Extracted records

+ + + + +

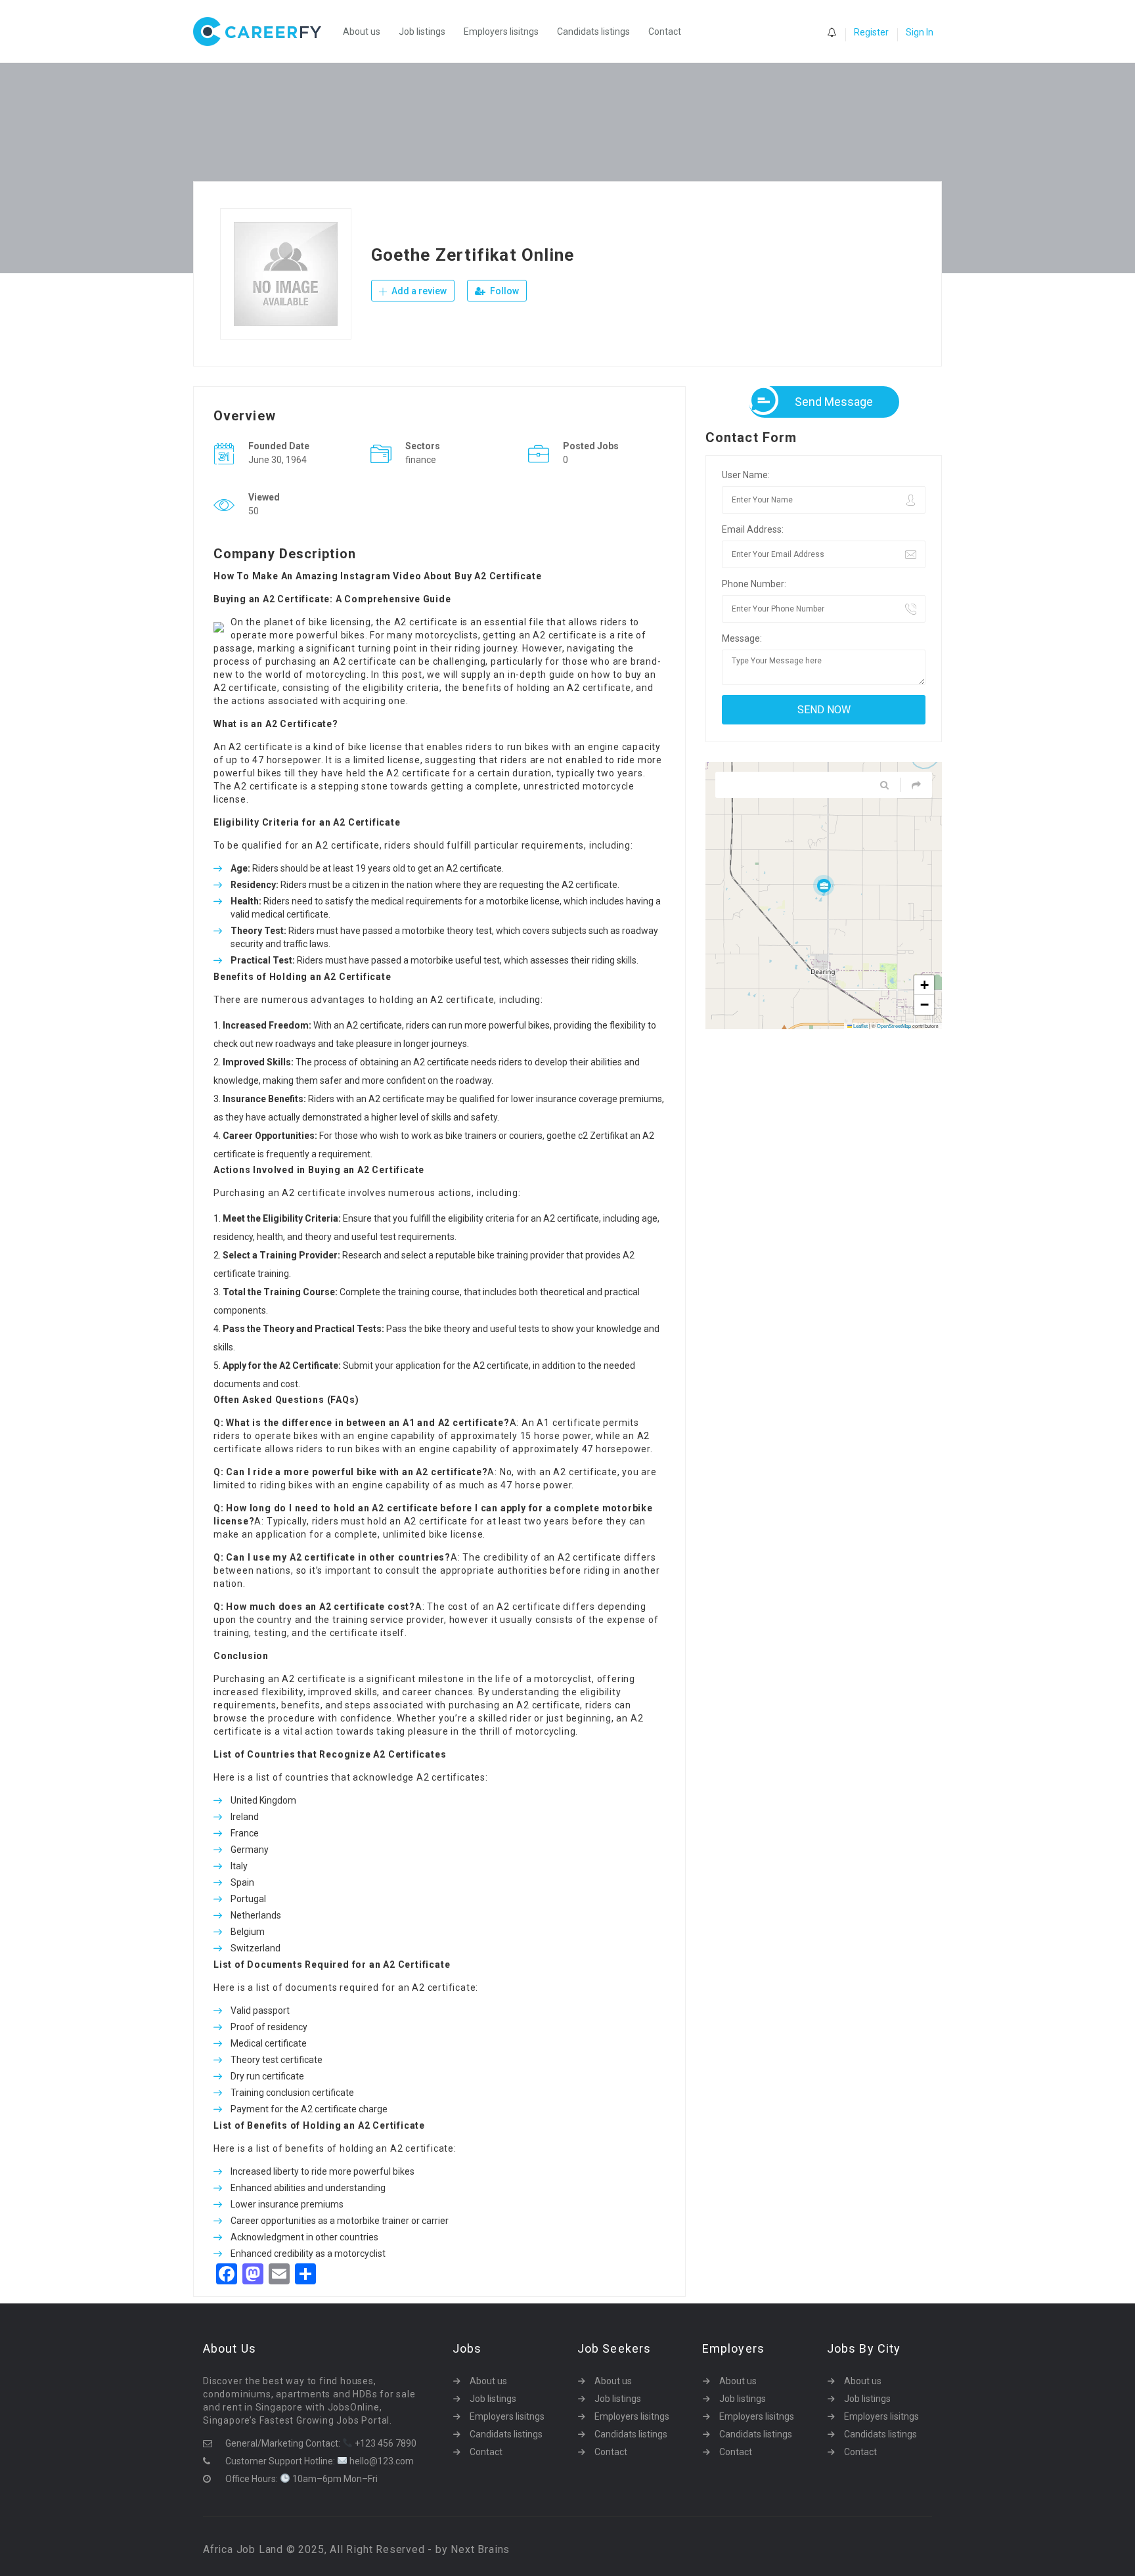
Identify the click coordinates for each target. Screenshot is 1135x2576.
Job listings (422, 31)
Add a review (418, 291)
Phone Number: (754, 584)
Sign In (919, 32)
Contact (664, 31)
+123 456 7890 (384, 2443)
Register (871, 32)
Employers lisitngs (501, 31)
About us (361, 31)
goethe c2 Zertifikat (587, 1135)
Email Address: (753, 529)
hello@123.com (380, 2461)
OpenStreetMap (894, 1025)
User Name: (746, 475)
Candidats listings (593, 31)
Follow (503, 291)
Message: (742, 638)
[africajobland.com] (263, 31)
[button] (823, 885)
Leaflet (860, 1025)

+ + + + +

▶ Aim of the exercise
Exactly as they appear above, write out all the entries, without pictures.

▶ Task output
Identify the click coordinates for each target. Screenshot is 1135x2576.
Job listings (422, 31)
Add a review (418, 291)
Phone Number: (754, 584)
Sign In (919, 32)
Contact (664, 31)
+123 456 7890 (384, 2443)
Register (871, 32)
Employers lisitngs (501, 31)
About us (361, 31)
goethe c2 Zertifikat (587, 1135)
Email Address: (753, 529)
hello@123.com (380, 2461)
OpenStreetMap (894, 1025)
User Name: (746, 475)
Candidats listings (593, 31)
Follow (503, 291)
Message: (742, 638)
[africajobland.com] (263, 31)
[button] (823, 885)
Leaflet (860, 1025)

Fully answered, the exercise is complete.